AS plan and addressing
A consistent plan keeps the rest of the configuration honest:
| Function | ASN block | Notes |
|---|---|---|
| Hub FortiGates (HUB-1, HUB-2) | 65000 | Single AS; both hubs are iBGP peers (over the overlay or via DCE — discussed in Part 2) |
| Spoke FortiGates | 65100–65199 | Per-spoke private ASN. eBGP to each hub. |
| DCE | 65500 | The application AS. Static, OSPF, or eBGP from each hub independently (Part 3). |
Loopback addressing — used for BGP peering across the overlay — sits in a dedicated block:
| Device | Loopback (lo0) |
|---|---|
| HUB-1 | 10.255.0.1/32 |
| HUB-2 | 10.255.0.2/32 |
| SPOKE-1 | 10.255.1.1/32 |
| SPOKE-2 | 10.255.1.2/32 |
| … | 10.255.1.N/32 |
The reason for using loopbacks for BGP peering rather than tunnel-interface IPs is the subject of Part 2, but the short version is: tunnel-interface IPs change when the tunnel re-establishes, loopbacks don’t.
Tunnel-interface IPs — used for the underlay between hubs and spokes — sit in a separate /30 per tunnel, for example 10.254.0.0/30 for SPOKE-1↔HUB-1 and 10.254.0.4/30 for SPOKE-1↔HUB-2.

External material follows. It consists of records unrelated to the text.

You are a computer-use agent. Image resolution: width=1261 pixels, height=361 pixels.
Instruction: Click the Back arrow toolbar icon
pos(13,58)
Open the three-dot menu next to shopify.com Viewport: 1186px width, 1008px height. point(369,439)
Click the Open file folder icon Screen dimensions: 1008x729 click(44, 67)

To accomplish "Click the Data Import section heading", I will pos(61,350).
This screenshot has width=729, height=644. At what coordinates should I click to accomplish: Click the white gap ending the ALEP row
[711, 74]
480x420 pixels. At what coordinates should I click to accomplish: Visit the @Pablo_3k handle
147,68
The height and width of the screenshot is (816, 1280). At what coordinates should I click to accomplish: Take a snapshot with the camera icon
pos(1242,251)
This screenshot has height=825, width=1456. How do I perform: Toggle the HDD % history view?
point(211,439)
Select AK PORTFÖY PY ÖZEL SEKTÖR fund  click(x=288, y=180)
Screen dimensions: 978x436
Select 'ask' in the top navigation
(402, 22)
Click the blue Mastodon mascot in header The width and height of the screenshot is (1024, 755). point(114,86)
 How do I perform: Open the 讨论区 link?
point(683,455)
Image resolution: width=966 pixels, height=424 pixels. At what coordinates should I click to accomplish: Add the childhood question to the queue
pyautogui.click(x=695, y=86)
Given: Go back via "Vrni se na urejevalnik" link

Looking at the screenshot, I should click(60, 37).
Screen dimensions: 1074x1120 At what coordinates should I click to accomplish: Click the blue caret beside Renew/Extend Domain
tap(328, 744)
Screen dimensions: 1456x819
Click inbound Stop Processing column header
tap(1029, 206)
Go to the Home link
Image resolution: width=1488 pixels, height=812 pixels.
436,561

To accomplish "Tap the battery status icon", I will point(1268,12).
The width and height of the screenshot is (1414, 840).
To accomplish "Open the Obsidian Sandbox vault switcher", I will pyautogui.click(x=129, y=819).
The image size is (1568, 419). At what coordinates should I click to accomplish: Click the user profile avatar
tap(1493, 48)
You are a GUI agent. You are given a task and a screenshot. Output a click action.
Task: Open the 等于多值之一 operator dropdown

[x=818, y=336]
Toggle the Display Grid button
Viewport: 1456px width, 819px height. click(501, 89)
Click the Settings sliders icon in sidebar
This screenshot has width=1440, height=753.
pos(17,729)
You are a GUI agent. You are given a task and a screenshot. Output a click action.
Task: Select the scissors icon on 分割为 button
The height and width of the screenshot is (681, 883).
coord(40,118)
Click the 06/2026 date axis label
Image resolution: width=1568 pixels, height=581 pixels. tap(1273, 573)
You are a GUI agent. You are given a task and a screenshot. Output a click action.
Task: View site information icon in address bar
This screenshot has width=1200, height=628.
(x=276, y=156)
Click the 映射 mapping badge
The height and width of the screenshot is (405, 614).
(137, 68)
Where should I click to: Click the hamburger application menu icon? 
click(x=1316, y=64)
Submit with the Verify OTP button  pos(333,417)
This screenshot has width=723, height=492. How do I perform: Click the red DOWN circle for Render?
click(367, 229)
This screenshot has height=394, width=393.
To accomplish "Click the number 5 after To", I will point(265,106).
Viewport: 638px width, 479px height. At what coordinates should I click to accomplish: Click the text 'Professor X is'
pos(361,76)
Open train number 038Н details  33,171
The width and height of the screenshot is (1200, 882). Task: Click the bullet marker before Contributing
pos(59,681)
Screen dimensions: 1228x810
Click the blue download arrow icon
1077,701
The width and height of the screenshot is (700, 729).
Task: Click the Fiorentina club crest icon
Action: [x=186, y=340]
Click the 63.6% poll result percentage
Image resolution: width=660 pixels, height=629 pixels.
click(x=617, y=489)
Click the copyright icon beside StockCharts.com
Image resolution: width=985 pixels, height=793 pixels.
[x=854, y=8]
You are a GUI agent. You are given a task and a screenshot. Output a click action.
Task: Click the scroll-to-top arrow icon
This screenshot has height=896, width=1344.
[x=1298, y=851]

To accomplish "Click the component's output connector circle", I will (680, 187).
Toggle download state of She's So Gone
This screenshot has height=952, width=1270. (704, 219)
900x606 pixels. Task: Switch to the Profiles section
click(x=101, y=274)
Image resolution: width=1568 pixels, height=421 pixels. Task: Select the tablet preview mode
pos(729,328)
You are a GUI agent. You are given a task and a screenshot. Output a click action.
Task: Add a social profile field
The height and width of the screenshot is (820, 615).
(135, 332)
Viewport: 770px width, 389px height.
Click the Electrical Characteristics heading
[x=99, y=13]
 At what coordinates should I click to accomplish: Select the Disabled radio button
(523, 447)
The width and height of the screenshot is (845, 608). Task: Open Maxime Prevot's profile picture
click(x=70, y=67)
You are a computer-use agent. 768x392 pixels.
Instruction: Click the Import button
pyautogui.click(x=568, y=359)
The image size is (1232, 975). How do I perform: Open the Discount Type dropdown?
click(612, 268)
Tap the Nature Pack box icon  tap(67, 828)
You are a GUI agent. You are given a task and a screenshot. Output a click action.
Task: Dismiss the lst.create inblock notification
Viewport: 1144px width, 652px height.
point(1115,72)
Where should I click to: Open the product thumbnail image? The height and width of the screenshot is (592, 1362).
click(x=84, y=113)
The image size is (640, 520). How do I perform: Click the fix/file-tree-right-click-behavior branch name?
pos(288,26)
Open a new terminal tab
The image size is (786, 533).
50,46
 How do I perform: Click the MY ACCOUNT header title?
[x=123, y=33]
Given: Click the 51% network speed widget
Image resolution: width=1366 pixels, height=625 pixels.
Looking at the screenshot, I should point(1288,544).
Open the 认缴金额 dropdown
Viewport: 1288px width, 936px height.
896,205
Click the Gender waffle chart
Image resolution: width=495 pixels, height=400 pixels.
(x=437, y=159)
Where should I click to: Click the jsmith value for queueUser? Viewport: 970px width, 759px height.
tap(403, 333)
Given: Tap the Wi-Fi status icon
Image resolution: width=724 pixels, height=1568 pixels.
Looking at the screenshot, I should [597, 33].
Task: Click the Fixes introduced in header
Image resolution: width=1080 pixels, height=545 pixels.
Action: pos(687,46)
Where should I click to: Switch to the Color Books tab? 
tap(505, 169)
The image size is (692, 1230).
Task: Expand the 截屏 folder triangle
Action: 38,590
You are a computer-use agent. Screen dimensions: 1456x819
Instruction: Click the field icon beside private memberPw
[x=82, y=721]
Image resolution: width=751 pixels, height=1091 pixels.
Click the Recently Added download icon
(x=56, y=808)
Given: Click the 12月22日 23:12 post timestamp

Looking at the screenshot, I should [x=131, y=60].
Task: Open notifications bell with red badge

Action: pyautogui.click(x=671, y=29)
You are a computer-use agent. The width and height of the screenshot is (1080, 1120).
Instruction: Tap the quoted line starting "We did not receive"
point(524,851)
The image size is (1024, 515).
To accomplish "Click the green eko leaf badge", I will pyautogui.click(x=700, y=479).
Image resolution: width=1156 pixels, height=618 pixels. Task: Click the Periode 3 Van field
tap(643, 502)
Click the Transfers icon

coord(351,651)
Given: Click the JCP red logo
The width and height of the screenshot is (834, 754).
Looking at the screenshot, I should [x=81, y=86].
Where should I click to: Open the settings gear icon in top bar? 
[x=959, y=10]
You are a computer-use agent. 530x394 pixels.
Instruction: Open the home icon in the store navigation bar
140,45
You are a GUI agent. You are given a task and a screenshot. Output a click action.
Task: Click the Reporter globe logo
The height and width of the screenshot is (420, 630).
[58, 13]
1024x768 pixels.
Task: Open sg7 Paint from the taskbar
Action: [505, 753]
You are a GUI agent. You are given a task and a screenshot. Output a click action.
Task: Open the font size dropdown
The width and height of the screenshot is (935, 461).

What “resilience” actually means here
The word “resilience” gets thrown at SD-WAN deployments to mean roughly “it doesn’t fall over.” That’s not specific enough to design against. Concretely, resilience here means four distinct things:
- Convergence time on a hub failure. How long between HUB-1 going dark and SPOKE-N actually putting traffic on HUB-2. The default protocol timers will not get this under sixty seconds. Part 4 is mostly about driving this down to single-digit seconds.
- No black-holing. If HUB-1 is up but its DCE peering is down, the spoke must not keep sending traffic at it. The local view of the tunnel says “up”, but the end-to-end view says “broken”. This is where end-to-end SLAs (Part 5) earn their keep.
- No flap-induced asymmetry. If BGP holds the route for 90 seconds after BFD has already declared the path down, we’ll spend 90 seconds with the spoke pointing at HUB-2 while the hub is still trying to advertise itself as best path. BFD-for-BGP and aligned tunnel/route timers fix this; Part 4 covers it.
- Predictable failback. When DC1 recovers, the path returns to steady-state without operator intervention, and without flapping. AS-path prepending, MED, local-pref, and SLA priority all play a role; we’ll lean on routing primitives where the policy can be expressed in routing, and on SLA priority only where it cannot.
If a design choice in the rest of the series doesn’t measurably improve one of those four, it doesn’t earn its place.
What this series is not going to cover
To keep the scope honest:
- No FortiManager template walkthrough. Configs in this series are CLI as applied to the device. Translating to FortiManager templates is a separate exercise.
- No SaaS / Internet steering deep-dive. This series is about the corporate-traffic resilience path: spoke → hub → DCE. Internet break-out has different trade-offs and deserves its own series.
- No FortiSASE. Cloud-delivered hubs change the failure model in interesting ways, but it is a different topology.
Series roadmap
| Part | Topic |
|---|---|
| 1 (this post) | Design and assumptions |
| 2 | BGP on loopback — addressing, hub iBGP without a DCI, spoke eBGP via overlay |
| 3 | DC ↔ DCE integration: static, OSPF, and BGP — pros, cons, and which to pick |
| 4 | BFD and convergence tuning — DPD vs BFD, BFD-for-BGP, timer math |
| 5 | Performance SLAs and service steering — health-check targets, member preference, end-to-end failure walkthrough |
Part 2 will walk through the BGP design end-to-end and lay down the configuration that the rest of the series builds on.